Nevertheless, it can be speculated that multi-specificity of the ABC import system would
be essential to fulfill the demand of a broad range of substrates to β-glucosidases. In the previous in silico study, we suggested that a single ABC import system (ORF IDs:
TTHB082-TTHB086) of a thermophilic gram-negative bacterium Thermus thermophilus HB8 which is enough to uptake β-glycosides unlike α-glycosides for which multiple import systems (ORF IDs: TTHA0354-TTHA0356 and TTHA1650-TTHA1652) are required (Chandravanshi et al., 2019). However, this premise required further confirmatory evidences.
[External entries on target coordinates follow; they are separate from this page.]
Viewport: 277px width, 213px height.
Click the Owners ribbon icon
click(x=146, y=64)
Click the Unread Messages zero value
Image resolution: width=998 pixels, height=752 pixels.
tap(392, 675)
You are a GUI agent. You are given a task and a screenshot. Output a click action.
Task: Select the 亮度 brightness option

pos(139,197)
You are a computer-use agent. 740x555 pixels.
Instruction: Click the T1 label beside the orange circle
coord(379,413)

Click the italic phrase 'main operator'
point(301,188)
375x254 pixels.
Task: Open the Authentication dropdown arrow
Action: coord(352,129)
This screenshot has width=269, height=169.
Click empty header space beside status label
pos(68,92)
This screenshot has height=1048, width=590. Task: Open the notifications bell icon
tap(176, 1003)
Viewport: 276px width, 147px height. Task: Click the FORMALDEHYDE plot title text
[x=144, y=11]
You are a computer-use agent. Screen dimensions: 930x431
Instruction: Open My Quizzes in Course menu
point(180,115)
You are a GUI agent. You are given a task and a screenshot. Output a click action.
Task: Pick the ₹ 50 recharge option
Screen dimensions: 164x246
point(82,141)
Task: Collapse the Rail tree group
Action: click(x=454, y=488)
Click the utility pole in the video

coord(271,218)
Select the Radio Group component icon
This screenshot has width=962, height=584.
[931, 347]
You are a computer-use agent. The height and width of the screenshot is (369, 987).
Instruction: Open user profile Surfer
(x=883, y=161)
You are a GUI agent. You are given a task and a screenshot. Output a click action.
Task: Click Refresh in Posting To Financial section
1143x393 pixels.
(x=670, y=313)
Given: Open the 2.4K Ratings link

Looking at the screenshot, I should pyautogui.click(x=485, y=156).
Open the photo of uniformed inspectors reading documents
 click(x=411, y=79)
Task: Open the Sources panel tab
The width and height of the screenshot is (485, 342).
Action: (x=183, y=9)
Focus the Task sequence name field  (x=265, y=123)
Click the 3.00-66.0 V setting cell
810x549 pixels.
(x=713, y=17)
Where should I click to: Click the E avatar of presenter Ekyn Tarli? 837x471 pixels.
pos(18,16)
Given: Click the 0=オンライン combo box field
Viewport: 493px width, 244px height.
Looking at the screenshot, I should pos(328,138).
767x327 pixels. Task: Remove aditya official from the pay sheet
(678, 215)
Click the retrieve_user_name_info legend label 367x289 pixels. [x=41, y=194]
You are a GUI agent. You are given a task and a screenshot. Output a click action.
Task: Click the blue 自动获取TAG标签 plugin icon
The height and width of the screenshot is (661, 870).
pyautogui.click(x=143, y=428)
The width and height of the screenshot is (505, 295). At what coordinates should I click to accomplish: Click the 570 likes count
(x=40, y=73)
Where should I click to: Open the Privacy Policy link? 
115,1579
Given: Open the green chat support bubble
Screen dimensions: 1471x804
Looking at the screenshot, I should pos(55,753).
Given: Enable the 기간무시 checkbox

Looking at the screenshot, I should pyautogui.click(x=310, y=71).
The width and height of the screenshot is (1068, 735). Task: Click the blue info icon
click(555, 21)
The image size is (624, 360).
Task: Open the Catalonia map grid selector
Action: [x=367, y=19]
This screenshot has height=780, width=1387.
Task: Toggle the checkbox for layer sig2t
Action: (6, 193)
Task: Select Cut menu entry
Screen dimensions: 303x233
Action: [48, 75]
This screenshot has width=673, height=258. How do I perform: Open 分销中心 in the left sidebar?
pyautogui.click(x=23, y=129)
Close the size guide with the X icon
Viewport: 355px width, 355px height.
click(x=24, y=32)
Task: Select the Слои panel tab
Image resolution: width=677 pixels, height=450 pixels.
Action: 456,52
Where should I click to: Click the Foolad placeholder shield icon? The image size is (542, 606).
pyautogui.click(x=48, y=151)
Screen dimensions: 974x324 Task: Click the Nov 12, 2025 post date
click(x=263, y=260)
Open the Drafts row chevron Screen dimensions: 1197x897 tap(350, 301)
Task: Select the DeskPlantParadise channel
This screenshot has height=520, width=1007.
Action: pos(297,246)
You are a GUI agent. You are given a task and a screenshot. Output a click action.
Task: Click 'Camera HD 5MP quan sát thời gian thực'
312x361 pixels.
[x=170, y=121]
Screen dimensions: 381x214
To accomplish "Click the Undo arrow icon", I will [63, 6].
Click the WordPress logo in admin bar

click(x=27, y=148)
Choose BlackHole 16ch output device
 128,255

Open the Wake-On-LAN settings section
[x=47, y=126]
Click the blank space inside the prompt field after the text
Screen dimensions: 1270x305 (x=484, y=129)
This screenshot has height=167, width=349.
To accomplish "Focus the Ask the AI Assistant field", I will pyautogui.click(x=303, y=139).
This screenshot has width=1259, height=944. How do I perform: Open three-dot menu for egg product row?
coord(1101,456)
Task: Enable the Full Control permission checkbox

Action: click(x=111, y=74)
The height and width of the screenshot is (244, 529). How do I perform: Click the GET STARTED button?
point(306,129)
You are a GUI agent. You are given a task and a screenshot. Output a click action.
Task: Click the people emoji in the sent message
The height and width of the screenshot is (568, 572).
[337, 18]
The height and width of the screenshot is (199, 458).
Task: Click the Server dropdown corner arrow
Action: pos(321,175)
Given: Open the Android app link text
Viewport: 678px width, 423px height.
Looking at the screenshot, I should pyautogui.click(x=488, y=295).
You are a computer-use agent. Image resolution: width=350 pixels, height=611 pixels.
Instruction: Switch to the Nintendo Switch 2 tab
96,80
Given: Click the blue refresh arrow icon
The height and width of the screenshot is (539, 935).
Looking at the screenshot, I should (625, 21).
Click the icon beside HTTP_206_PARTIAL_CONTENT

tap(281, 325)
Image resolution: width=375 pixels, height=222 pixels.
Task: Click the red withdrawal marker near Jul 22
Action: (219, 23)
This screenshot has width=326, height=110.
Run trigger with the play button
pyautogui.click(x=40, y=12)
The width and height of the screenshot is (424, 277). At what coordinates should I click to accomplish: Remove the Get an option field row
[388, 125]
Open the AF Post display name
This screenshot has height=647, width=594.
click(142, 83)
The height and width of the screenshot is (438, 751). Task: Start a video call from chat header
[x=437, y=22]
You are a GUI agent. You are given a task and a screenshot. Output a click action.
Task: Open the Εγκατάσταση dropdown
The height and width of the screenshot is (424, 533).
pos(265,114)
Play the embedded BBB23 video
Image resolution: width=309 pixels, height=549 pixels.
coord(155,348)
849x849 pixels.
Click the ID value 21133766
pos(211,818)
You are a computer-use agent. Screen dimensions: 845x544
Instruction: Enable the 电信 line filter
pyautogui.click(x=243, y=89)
Thus, in this study, we report the crystal structures of the SBP (ORF ID: TTHB082) to accomplish the insights into the ligand binding and selection mechanism of β-glycosides.
Moreover, this study provides the first-ever structural data of an SBP bound to a variety of β-glycosides such as sophoro- (SOPn; β-1,2), laminari- (LAMn; β-1,3), cello- (CELn; β- 1,4) and gentio-oligosaccharides (GENn; β-1,6). Furthermore, the structural data corroborated the thermodynamic data establishing the SBP (ORF ID: TTHB082) as a β- glycosides-binding protein (βGlyBP). Using a combination of structural and thermodynamic data of the wild type and mutants, here we propose the ligand binding and selection mechanism of the protein βGlyBP.